Например, в Финляндии, где я недавно был, повальная, страшнее чем в Америке, боязнь всего: лактозы, глютена, хлорофилла — то есть любых продуктов. Такое ощущение, что люди едят только рисовую шелуху. Наша природа, говорят, слишком чистая, поэтому организм не защищен перед этим — полная фигня, причем опасная. И в первую очередь они боятся глютена, а там ведь прекрасная местная высокобелковая пшеница, и финский качественный глютен используют в пекарской промышленности довольно широко. В нашей муке высшего сорта по ГОСТу — 10,3% белка, то есть глютена там совсем мало; значит, если мы хотим сделать, например, бейглы, то поневоле вынуждены добавлять в тесто клейковину в чистом виде, чтобы это изделие вообще появилось на свет. Это довольно распространенная практика, и она не содержит в себе никакого криминала, поскольку глютен — органичная часть самого теста. Добывается он очень просто: если взять комочек теста и отмыть в воде, вы вымоете оттуда крахмал и получится резинистая масса — чистый белок пшеницы, которой здорово впитал воды (он увеличивает свою массу примерно втрое); если его подсушить на полотенце, он, конечно, сильно прилипнет, но это не беда — получается очень эластичная штука, благодаря которой возможно хлебопечение как таковое. Вкуса глютен не имеет никакого: это сырой белок, такой же как белок яйца, мяса. Для того чтобы его можно было есть, его надо приготовить — мы готовим его, когда печем хлеб.
Необычные продукты
Сейтан
Сейтан добывают из пшеницы: глютен текстурируют просто на сетке, чтобы у него появилась фактура, и консервируют в бульоне. Даже не вегетарианцы знают и едят этот продукт, потому что он довольно чудной. На вкус он чем-то напоминает курицу. Можно сварить его в бульоне с добавлением мармайта, и он будет напоминать по вкусу мясо. Мы делали бефстроганов из глютена, довольно вкусная штука. Во-первых, это расширение твоих горизонтов, возможностей: когда ты играешь с абсолютно известным тебе продуктом — с мукой, тестом, — и вдруг получается, что из него можно делать не просто пирожок, а вообще какой-то стир-фрай (техника быстрого обжаривания в раскаленном масле в глубокой сковороде с покатыми стенками при постоянном помешивании. — Прим. ред.), это будоражит. Когда наш поп-ап-ресторан «Овощь» (по воскресеньям Delicatessen регулярно превращают в «Овощь», то есть в это время здесь готовят только вегетарианскую еду. — Прим. ред.) зимой начнет работать, будет очень даже к месту. Единственная проблема — весь измажешься в воде, муке.

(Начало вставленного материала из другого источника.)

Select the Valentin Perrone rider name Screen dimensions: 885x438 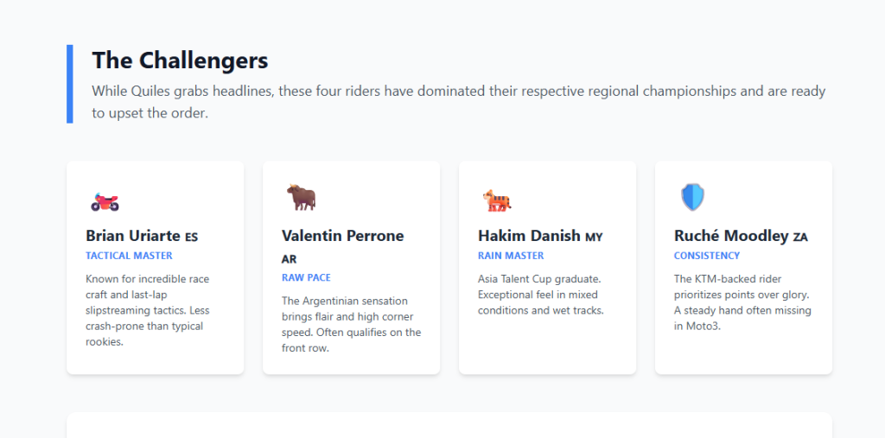tap(342, 236)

Кстати, из цельнозерновой муки сейтан получается очень плохой: обычное зерно уже отбеленное, очищенное, а здесь нет; кусочки отрубей довольно острые, и они просто режут нити клейковины. С этим также связано и то, что хлеб из цельнозерновой муки вымешивать надо очень осторожно, потому что отруби (помимо того что содержат протолитические ферменты) физически нарушают целостность клейковинных нитей, и тесто становится менее стабильным, хуже удерживает объем.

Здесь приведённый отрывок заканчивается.